Assistant State's Attorney Kelly M. Poma said it did not make sense that both times Switzer, known as "Little Ant," pointed a loaded weapon, it went off accidentally.

"After this happens the second time, it's hard to believe," she said, explaining that Switzer fired at the women because he did not know whether he'd hit Jones - the slain motorist - and did not want to go home without shooting somebody.

David Schertler, Switzer's lawyer, had depicted his client as having been encouraged by slightly older friends who lied about their participation and conspired to lay the blame on Switzer. He said Switzer's family took the verdict "very hard" and that he will look into "what options Mr. Switzer has."

Loney convicted Switzer, who was about to begin 11th grade at Old Mill High School when he was arrested, of first-degree murder in Jones' death on Carriage Drive in Severn. Switzer was also convicted of two counts of attempted first-degree murder for firing an hour later at Kendra Tate and Rubye Roach as Tate was putting her twins in the car on Heather Mist Drive.

The judge found Switzer not guilty of the attempted murder of the 9-year-old girls because, Loney said, there was no evidence that Switzer knew the youngsters were there.

Wearing a T-shirt displaying his slain son's photo, Gerald Jones said he was pleased about Switzer's conviction but said it offered little consolation for a devastating loss. He and Tate expressed disappointment that no charges were lodged against Switzer's friends who prosecutors said had various roles in the burglary, as well as getting ammunition, loading the gun and choosing targets.

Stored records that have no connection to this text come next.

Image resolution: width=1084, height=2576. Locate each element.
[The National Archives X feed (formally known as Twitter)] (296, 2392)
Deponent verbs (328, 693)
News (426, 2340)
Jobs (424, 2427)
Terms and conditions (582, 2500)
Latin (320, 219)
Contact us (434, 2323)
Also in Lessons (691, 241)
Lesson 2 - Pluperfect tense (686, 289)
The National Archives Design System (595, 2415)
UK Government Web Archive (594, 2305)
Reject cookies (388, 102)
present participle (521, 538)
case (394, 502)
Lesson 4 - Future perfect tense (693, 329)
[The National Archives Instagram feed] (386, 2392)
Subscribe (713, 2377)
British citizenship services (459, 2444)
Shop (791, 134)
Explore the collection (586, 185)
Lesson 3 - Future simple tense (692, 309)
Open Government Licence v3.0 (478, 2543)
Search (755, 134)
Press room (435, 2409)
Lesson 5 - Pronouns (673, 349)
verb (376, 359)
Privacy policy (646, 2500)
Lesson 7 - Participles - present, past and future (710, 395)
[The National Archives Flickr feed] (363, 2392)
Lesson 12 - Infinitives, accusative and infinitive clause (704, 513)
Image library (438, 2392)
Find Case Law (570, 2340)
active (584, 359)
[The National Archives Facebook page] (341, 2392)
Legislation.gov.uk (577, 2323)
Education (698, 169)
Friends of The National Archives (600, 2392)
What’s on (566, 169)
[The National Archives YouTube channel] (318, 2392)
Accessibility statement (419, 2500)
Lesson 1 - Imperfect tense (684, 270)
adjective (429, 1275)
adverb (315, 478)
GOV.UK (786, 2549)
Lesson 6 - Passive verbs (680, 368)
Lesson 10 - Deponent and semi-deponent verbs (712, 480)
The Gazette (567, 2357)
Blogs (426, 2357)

Jones said Switzer "deserves" a no-parole life term when sentenced Sept. 15. He said Switzer's father offered condolences and briefly mentioned having difficulties with Switzer.

Poma said that prosecutors did not charge the other youths, ages - Terry Cooks Jr. and Marshall Hall, then 18, and Anthony Wright, then 17 - because it would have compromised the case against the shooter.

Cooks is scheduled to be tried in January in the unrelated fatal shooting of a jogger in April 2004. Police have said Switzer, while being questioned last year, told them Cooks fatally shot jogger David Brown, and implicated Hall in a suspected homicide that is under investigation.

According to four days of testimony by prosecution witnesses, Hall concocted the plan to burglarize the home Aug. 19 because he knew it contained guns, and the group decided to buy ammunition the next day from Bass Pro Shops at Arundel Mills.

Switzer fired at the first car, unaware he killed Jones, who was struck in the head and the back. At Hall's urging, prosecutors said, he went to the home of Hall's ex-girlfriend to shoot, but nobody answered, and then to the home of a neighbor, who didn't answer but called police. An officer was speaking to that woman when a shot was fired into Tate's car. Switzer was arrested days later.